Supplied entries START

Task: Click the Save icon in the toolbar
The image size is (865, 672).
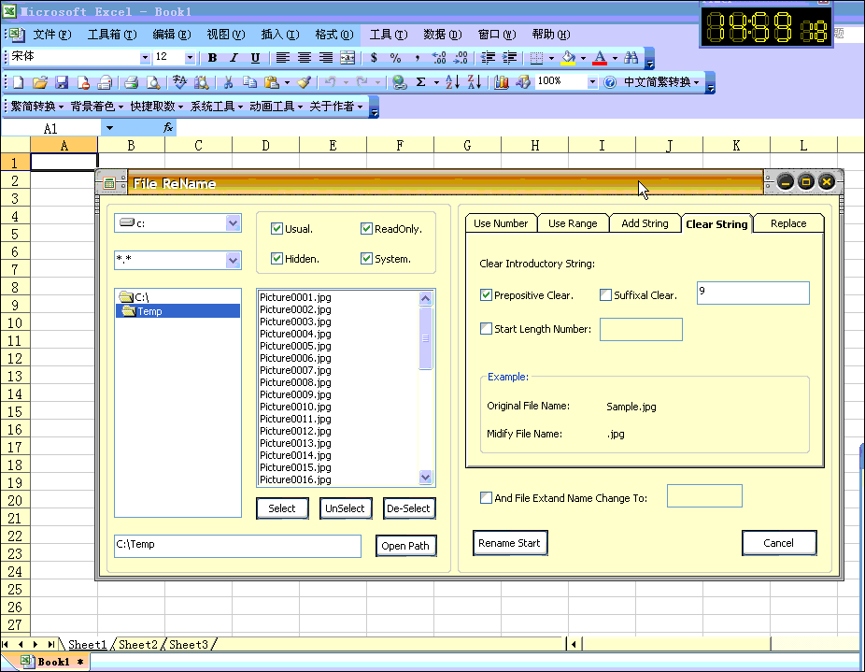Action: [62, 82]
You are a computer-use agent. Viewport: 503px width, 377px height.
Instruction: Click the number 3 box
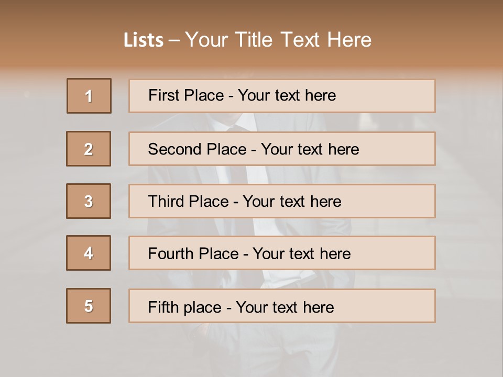(x=89, y=201)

Supplied entries END

What this task involves:
Beginning at the line that holds "The image size is (865, 672)." and ending with the last line of the entries, please set down each line exactly, leaving every picture out.

Response to the exercise:
The image size is (865, 672).
Action: [62, 82]
You are a computer-use agent. Viewport: 503px width, 377px height.
Instruction: Click the number 3 box
(x=89, y=201)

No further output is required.